Florentine Mulsant : « J’ai écrit des Préludes pour la possibilité poétique qu’ils m’offraient »

Lauréate 2011 du prix Nadia-et-Lili-Boulanger de l’Académie des beaux-arts, la compositrice française a achevé récemment un cycle de 24 préludes pour piano, créé par Vahan Mardirossian, le 1er avril 2012, au théâtre Adyar à Paris. Plongée dans les coulisses de la création...

Pourquoi avez-vous choisi d’écrire des préludes ?

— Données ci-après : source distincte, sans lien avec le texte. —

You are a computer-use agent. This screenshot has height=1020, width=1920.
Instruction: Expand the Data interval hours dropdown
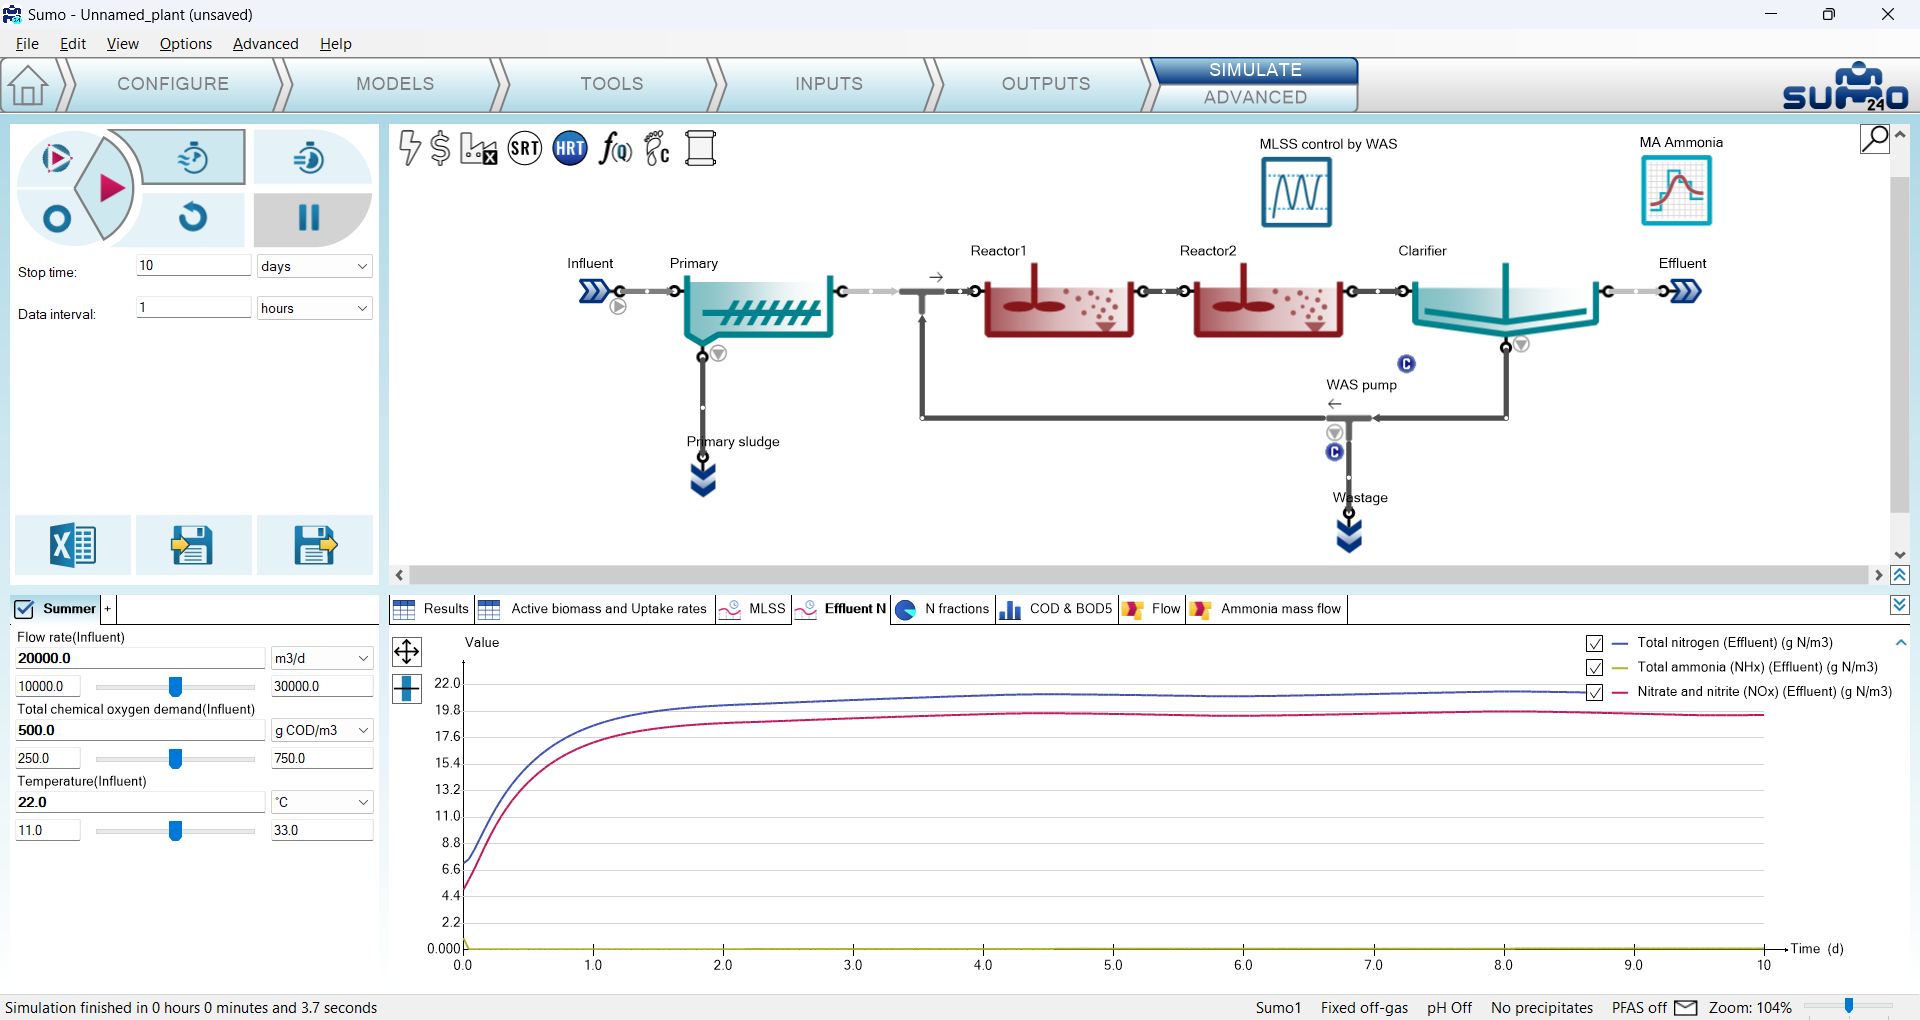(314, 308)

Pour la possibilité poétique que m’inspire ce genre musical. Le prélude permet de se détacher de la forme sonate et offre une autre liberté d’expression. Il peut presque s’apparenter à une improvisation. L’écriture d’un cycle de 24 préludes est très intéressante, car il faut donner une unité au recueil, tout en parvenant à rendre chaque pièce autonome. Ces Préludes sont dédiés à mon fils Paul qui en avait suivi la composition de très près. Il est malheureusement décédé en octobre dernier à l’âge de 20 ans et ma dédicace prend du coup toute son ampleur. Il savait que je les lui avais dédiés et il a écrit un poème sur eux que l’on trouve dans la partition.